* _REQUIRED TASK_
Please extract every line of the material below and reproduce each one without any change.
+--
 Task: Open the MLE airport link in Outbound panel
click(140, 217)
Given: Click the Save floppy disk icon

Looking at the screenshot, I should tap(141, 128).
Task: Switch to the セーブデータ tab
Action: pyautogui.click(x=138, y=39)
+--
* _SOLUTION BELOW_
 Task: Open the MLE airport link in Outbound panel
click(140, 217)
Given: Click the Save floppy disk icon

Looking at the screenshot, I should tap(141, 128).
Task: Switch to the セーブデータ tab
Action: pyautogui.click(x=138, y=39)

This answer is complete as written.